Public cloud computing services-- computing resources (such as networks, storage, applications, and services) purchased from another company (a “cloud services provider”)-- offer many potential benefits for businesses, among them economies of scale, lower capital costs, and improved accessibility.
However, cloud computing is not without risk. Various data protection laws require businesses to safeguard and protect the privacy of personal information stored in the cloud. As a result, businesses must assess and address information security and privacy risks before becoming a customer of a cloud services provider and entrusting personal information to that provider.
On August 1, 2014, the International Organization for Standardization (ISO) issued ISO/IEC 27018- a standard for protecting personal information stored in the cloud. To learn more about ISO/IEC 27018 and its personal information protection requirements, click here.
As we wrote previously, ISO 27018 may be a helpful tool for businesses to use in evaluating a cloud service provider’s capabilities to protect personal information stored in the cloud.

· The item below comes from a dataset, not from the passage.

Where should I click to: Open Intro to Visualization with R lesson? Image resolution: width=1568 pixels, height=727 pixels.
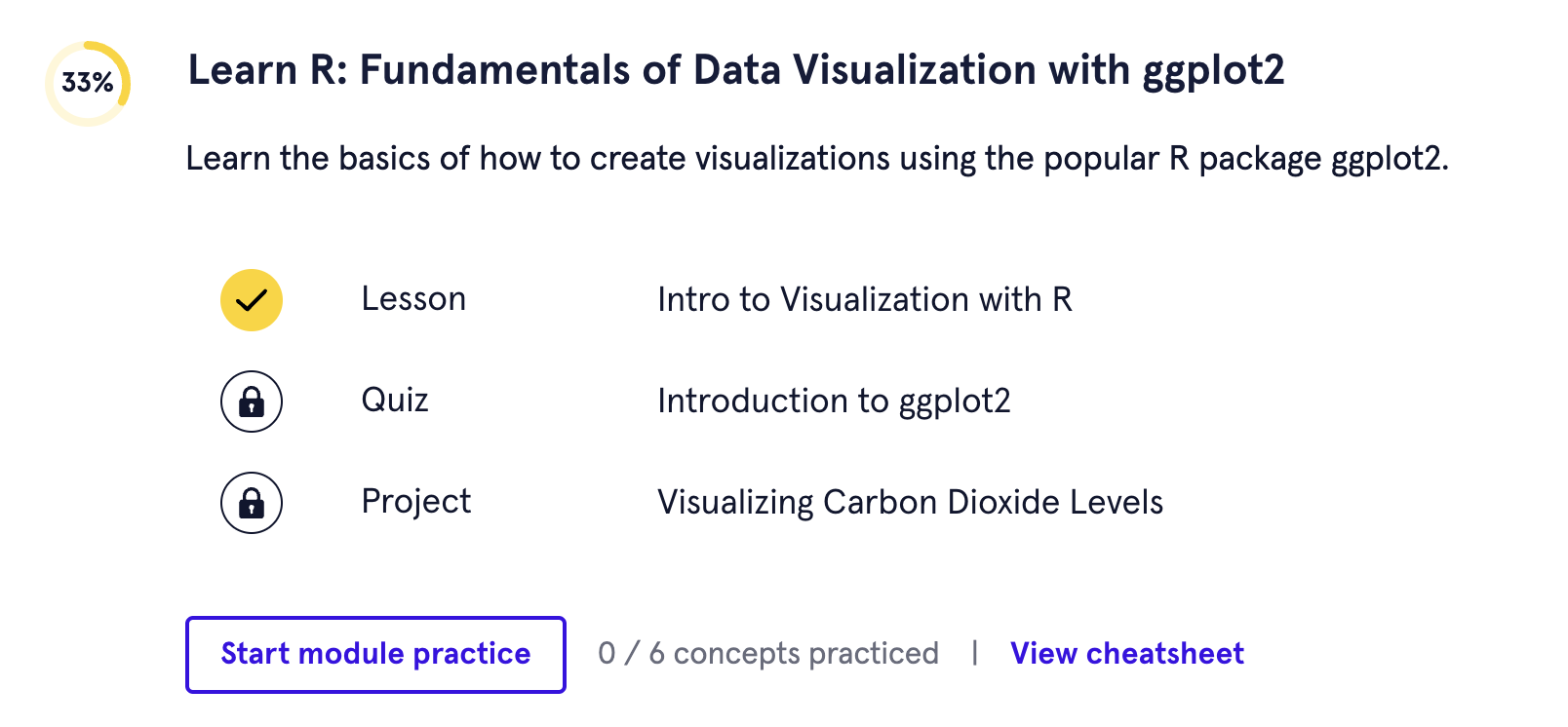pos(864,299)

On February 16, 2015, Microsoft announced that that it had become the first major cloud provider to adopt ISO/IEC 27018. ISO/IEC 270018 requires Microsoft to take the following steps (among others) to protect the privacy of personal information stored in the Microsoft Cloud:
- Process personal information only as instructed by the customer;
- Never process personal information for advertising and marketing purposes without the customer’s express consent;
- Reject requests for personal information that are not legally binding; consult the customer when legally permissible before making any disclosure of personal information; and accept any requests for disclosures of personal information authorized by a customer;
- Notify the customer of any request for disclosure of personal information by a law enforcement authority, unless that disclosure is otherwise prohibited;
- Notify the customer promptly of any unauthorized access to personal information or loss, disclosure or alteration of personal information;
- Help the customer meet its obligations in the event of a data breach; and
- Require all individuals with access to personal information to be bound by a confidentiality agreement.
Privacy protections are increasingly the focus of existing and proposed state and federal laws here in the United States, and mandated by various jurisdictions around the world. As a result, ISO/IEC 27018 may emerge as a commonly utilized standard for cloud service providers to follow in order to protect personal information in the cloud.